* _Activity_: In the records below, find the line containing "You are a computer-use" and return it together with every later line, exactly as written; pictures are to be omitted.

* _Extracted entries_:
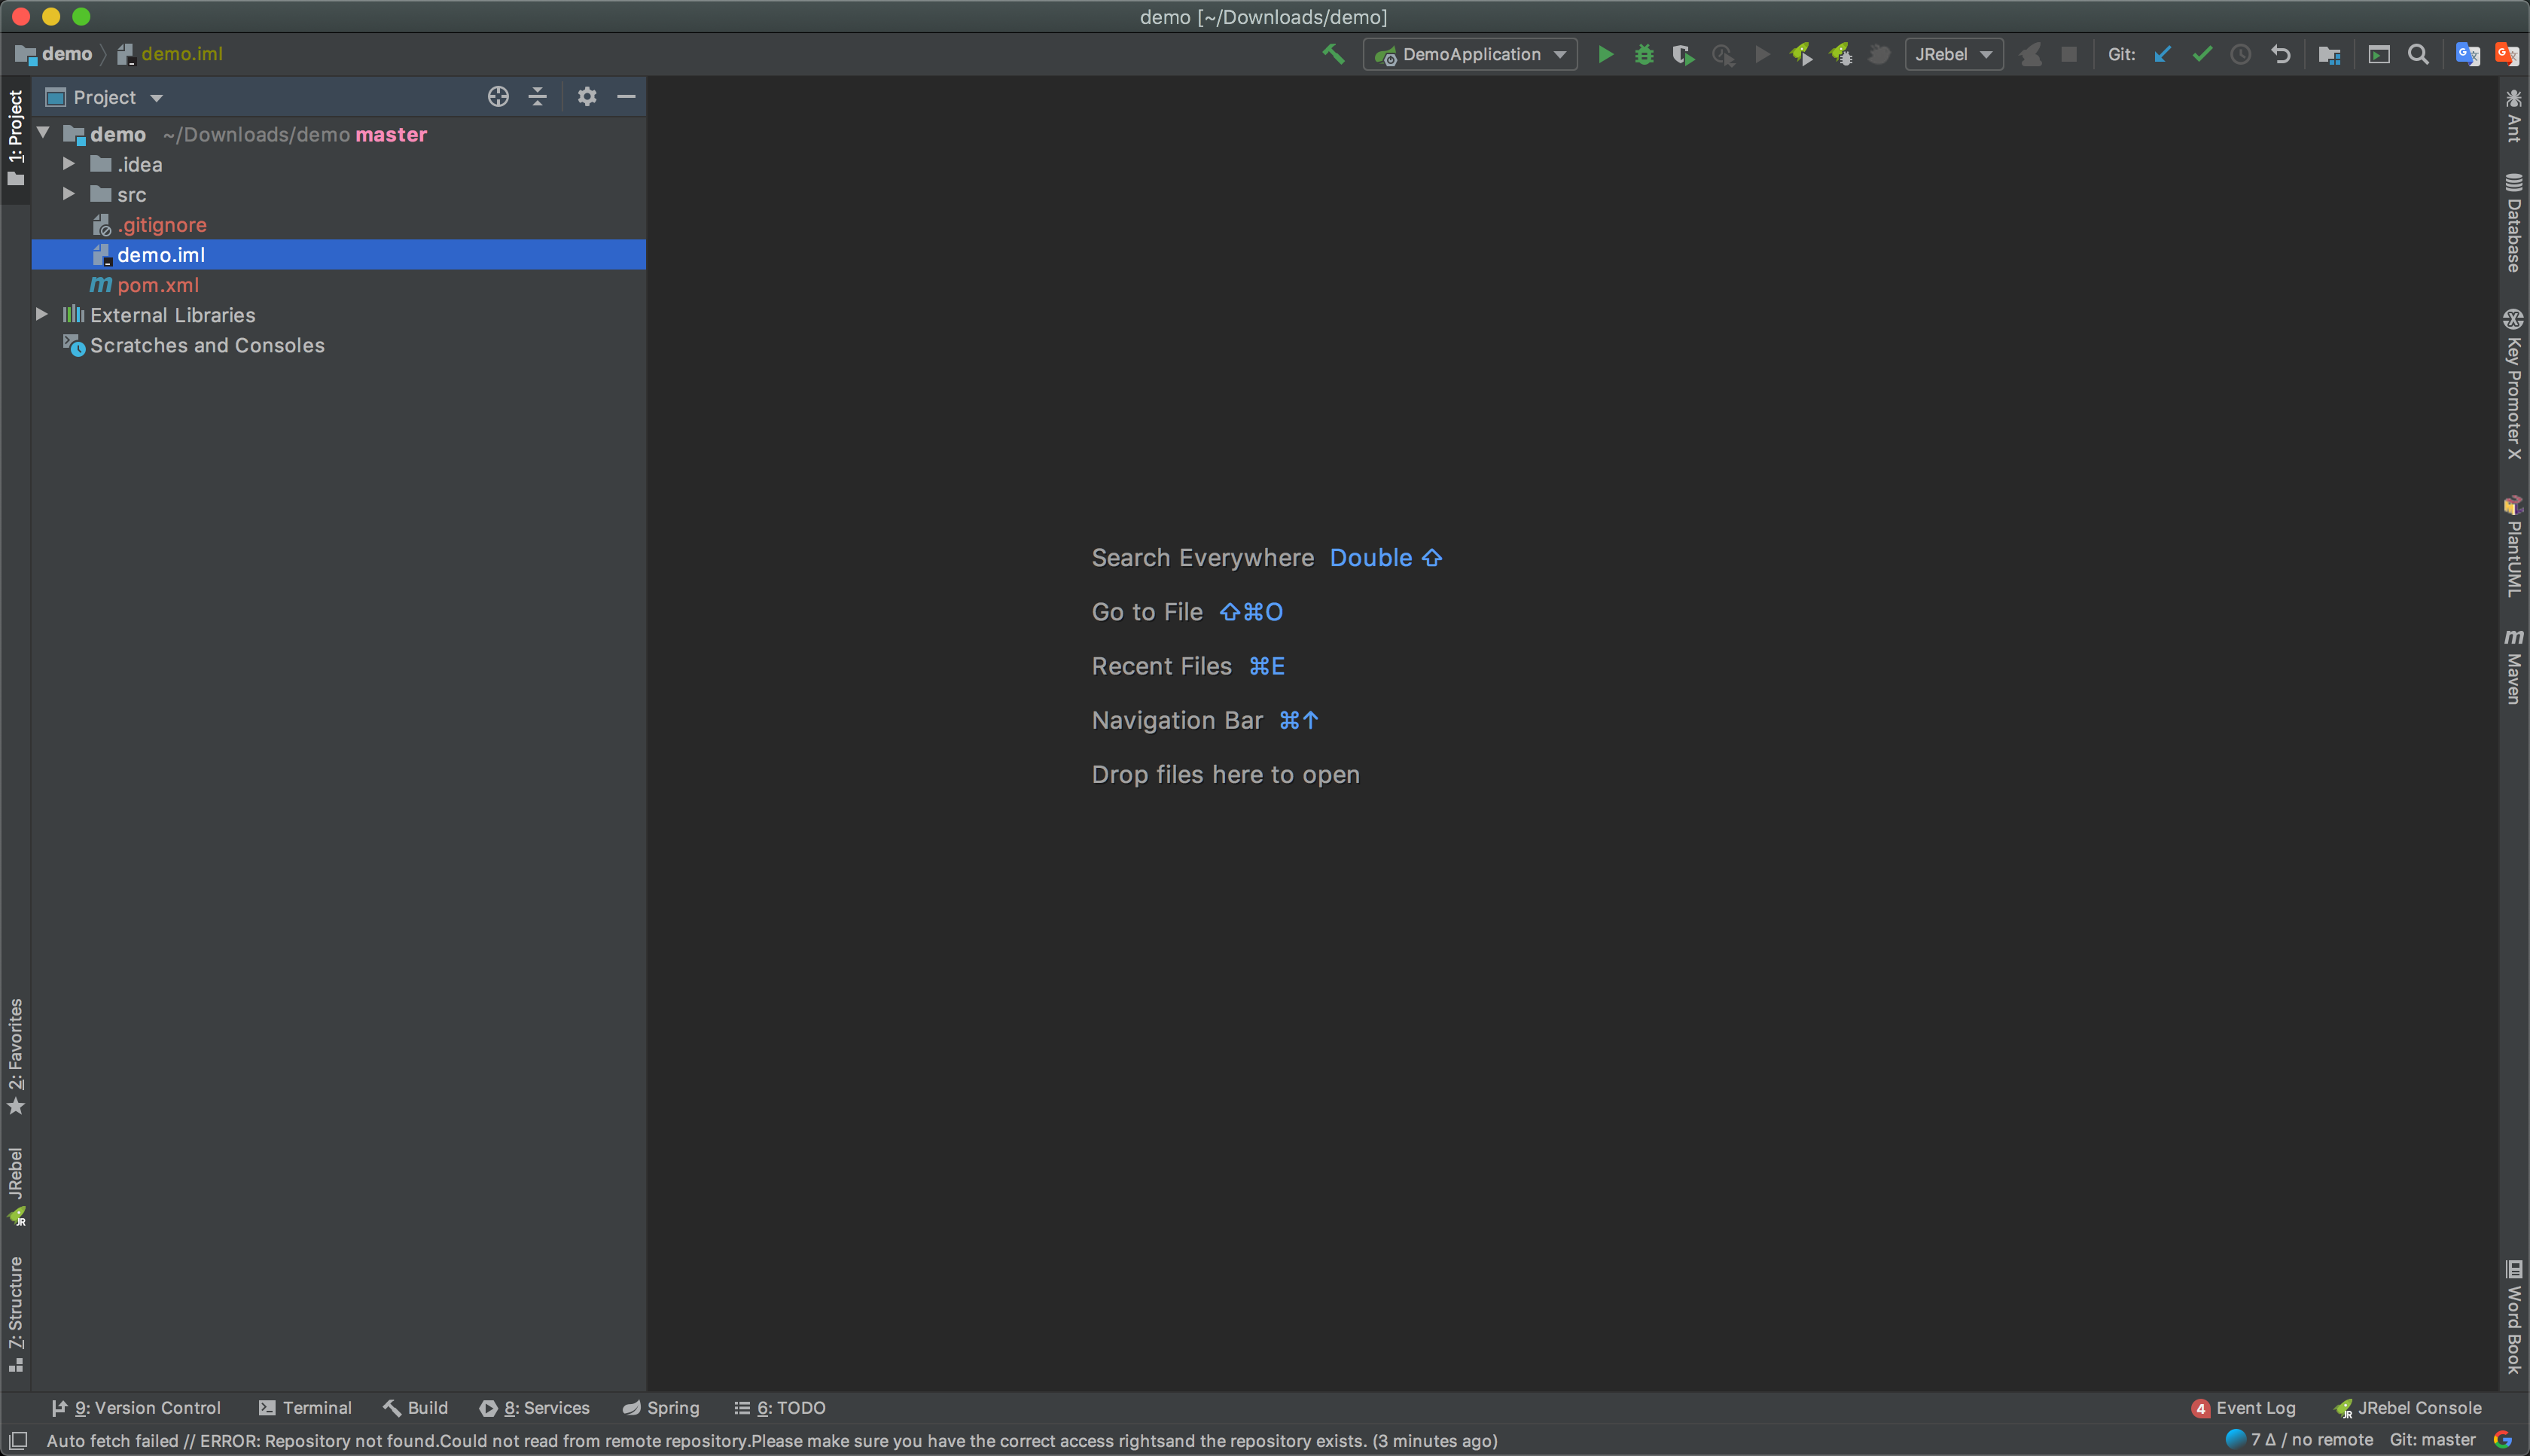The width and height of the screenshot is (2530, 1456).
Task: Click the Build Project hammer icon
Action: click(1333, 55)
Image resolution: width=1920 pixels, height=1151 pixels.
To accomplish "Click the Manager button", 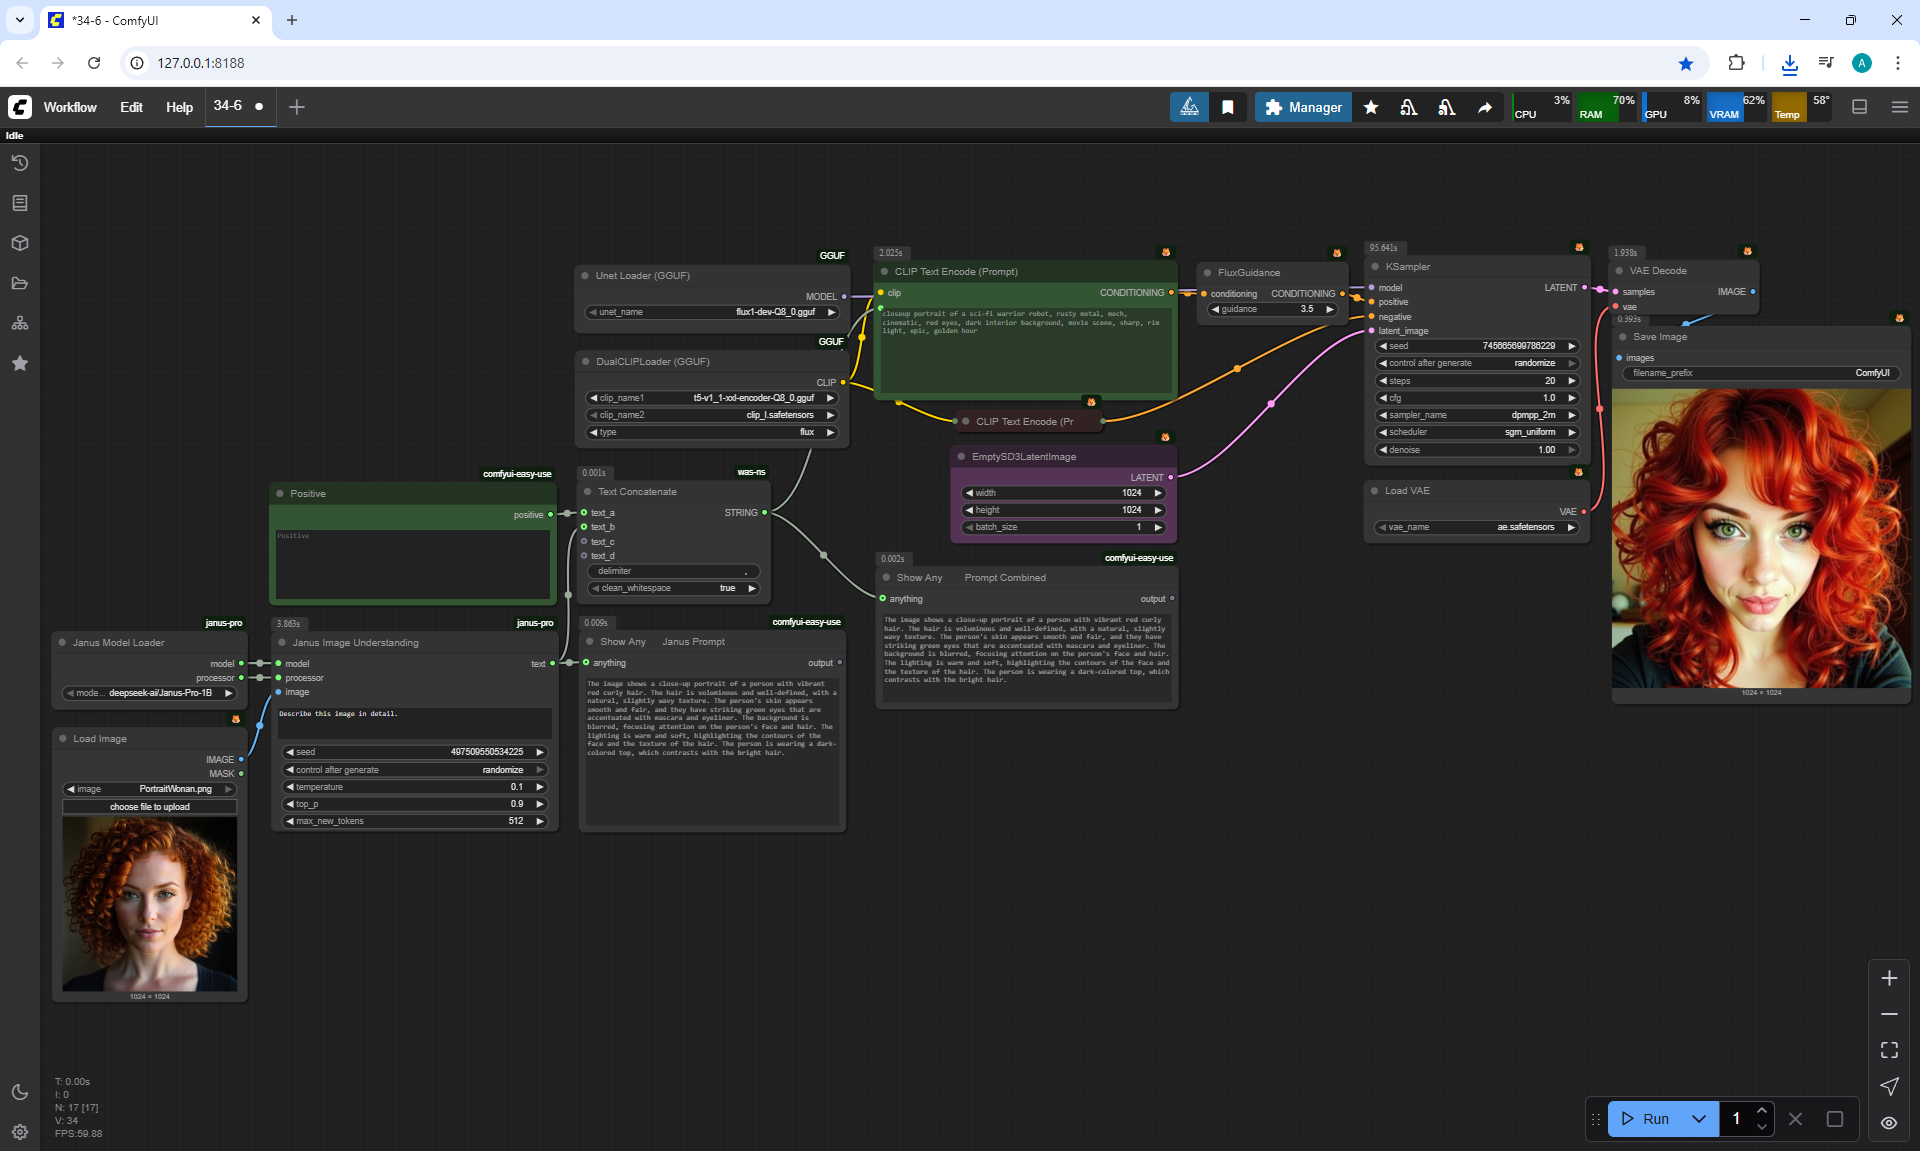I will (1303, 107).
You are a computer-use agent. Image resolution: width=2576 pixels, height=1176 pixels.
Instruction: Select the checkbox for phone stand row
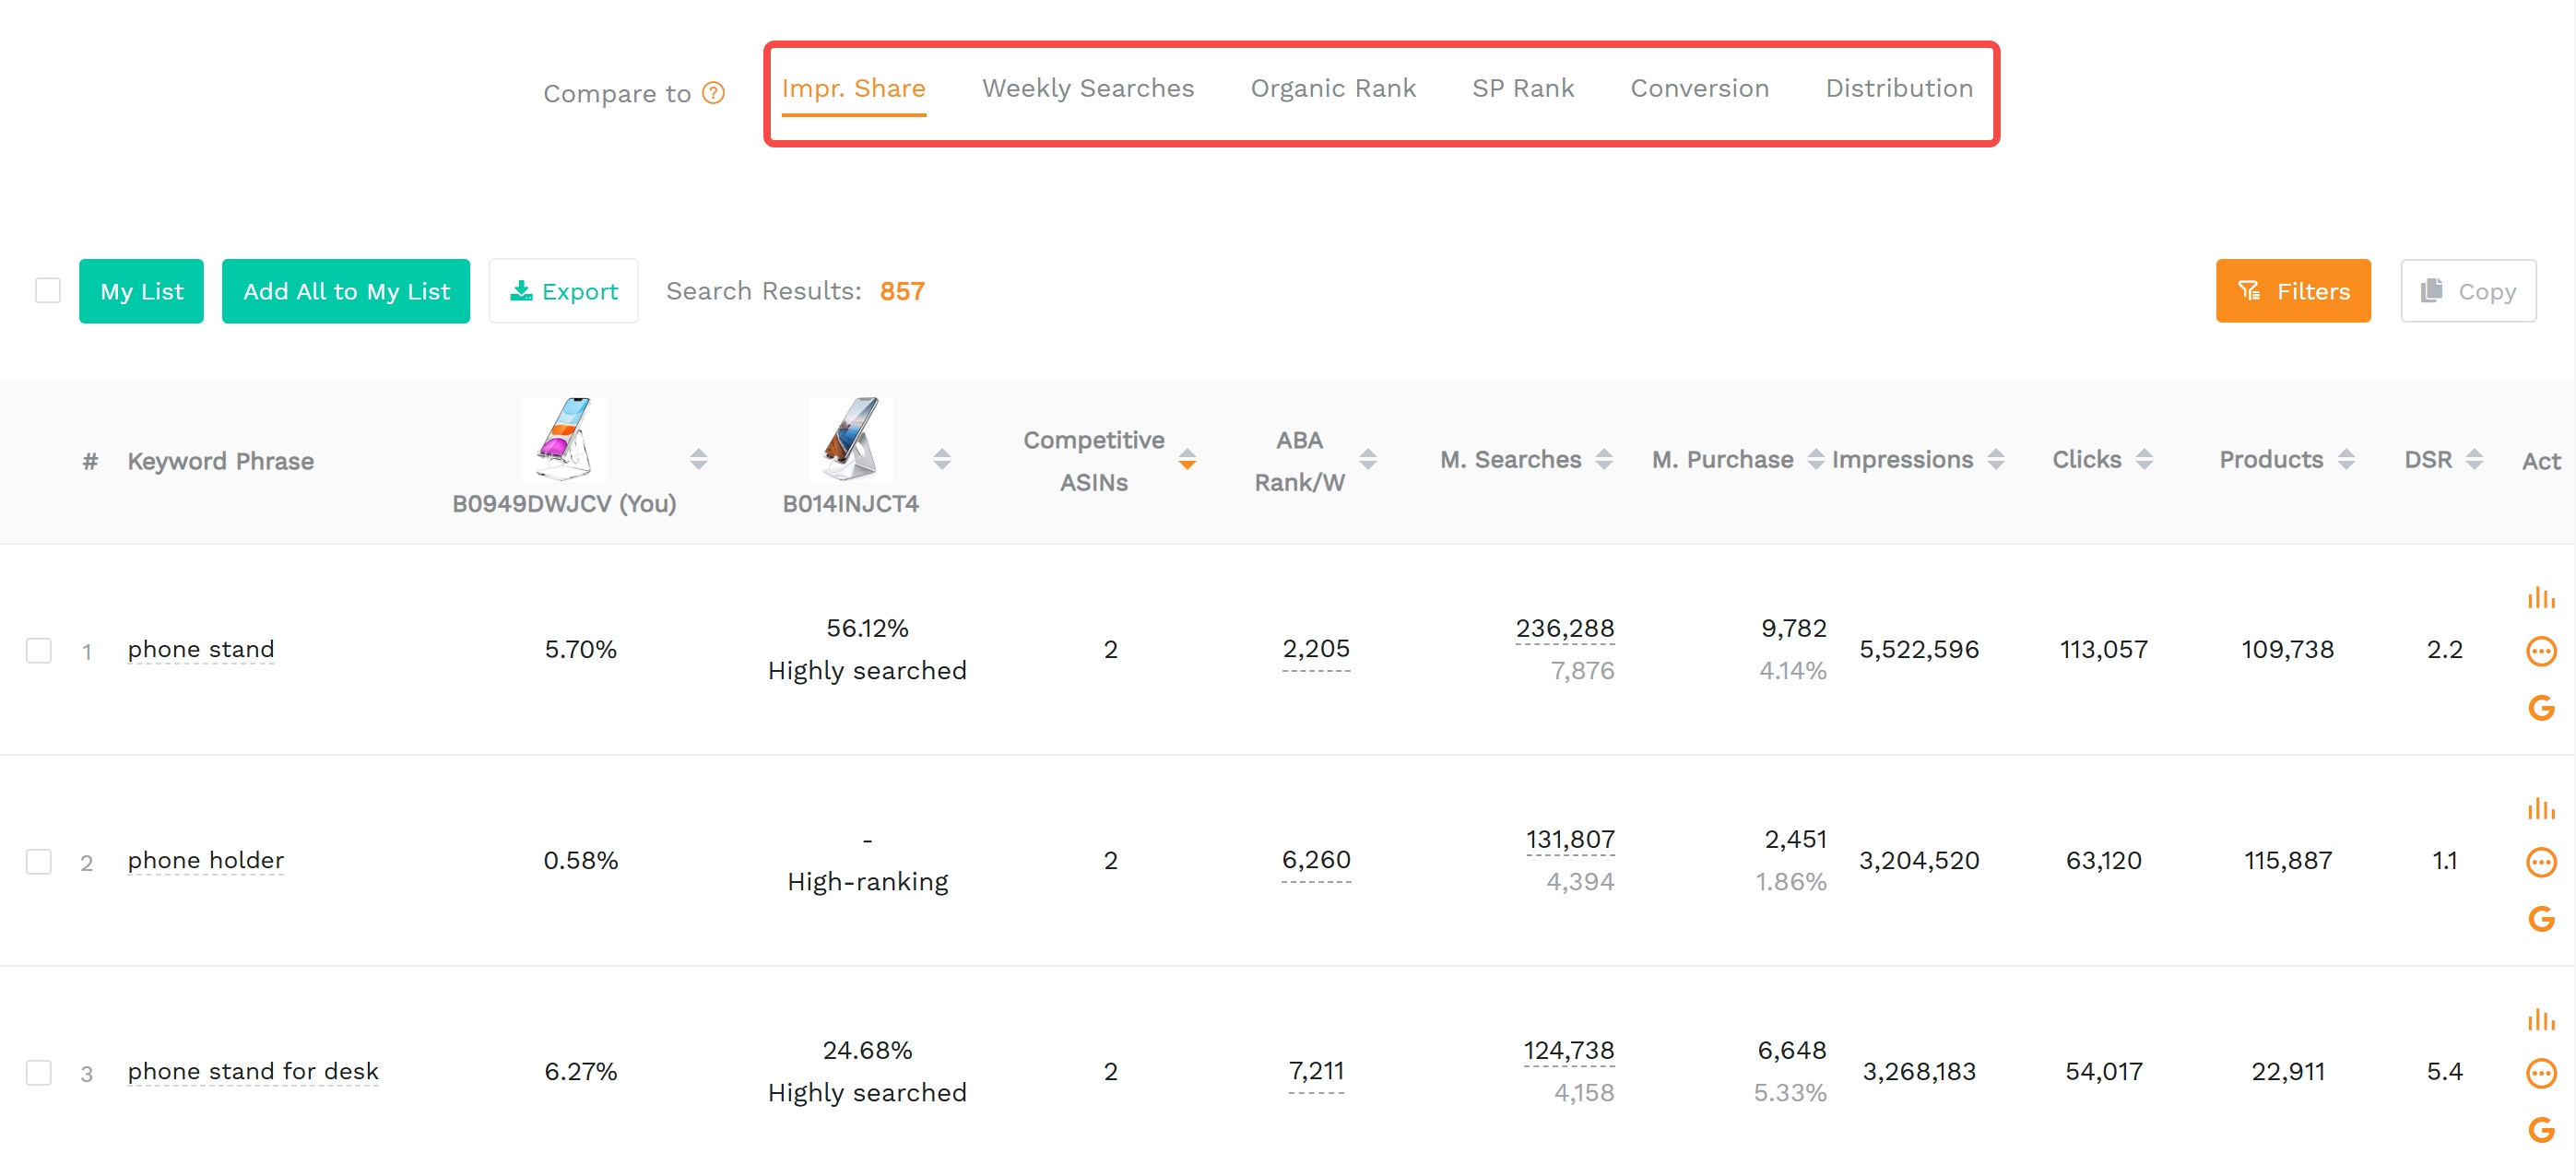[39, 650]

* _Task result_:
You are a computer-use agent. Image resolution: width=2576 pixels, height=1176 pixels.
Instruction: Select the checkbox for phone stand row
[39, 650]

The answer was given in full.